A più di un anno dalla morte per assideramento di una donna di 33 anni sulla montagna più alta dell'Austria, un tribunale di Innsbruck ha condannato l’allora fidanzato, un alpinista di 37 anni, per omicidio colposo per averla abbandonata per andare a cercare aiuto, secondo quanto riportato dai media austriaci. Dopo 13 ore di udienza, il tribunale ha condannato l'imputato a una pena detentiva di 5 mesi, con sospensione condizionale della pena per 3 anni, e a una multa di 9.600 euro per aver causato la morte della donna per grave negligenza.

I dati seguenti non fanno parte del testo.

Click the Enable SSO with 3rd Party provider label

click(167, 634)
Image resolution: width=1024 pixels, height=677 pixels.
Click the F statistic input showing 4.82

La donna, Kerstin G., morì di ipotermia durante un'escursione al Grossglockner. Il suo fidanzato era accusato di averla lasciata senza protezione ed esausta vicino alla vetta, in condizioni di tempesta, nelle prime ore del 19 gennaio 2025, mentre cercava aiuto.
Il processo ha suscitato interesse e dibattito, non solo in Austria, ma anche in comunità di alpinisti anche oltre i suoi confini del Paese. Secondo i pubblici ministeri l'uomo, in quanto scalatore più esperto, era "la guida responsabile dell'escursione" e non è tornato indietro né ha chiamato i soccorsi in tempo per aiutare la sua ragazza.
L'uomo, identificato dai media austriaci come Thomas P., nega le accuse e il suo avvocato, Kurt Jelinek, ha descritto la morte della donna come "un tragico incidente".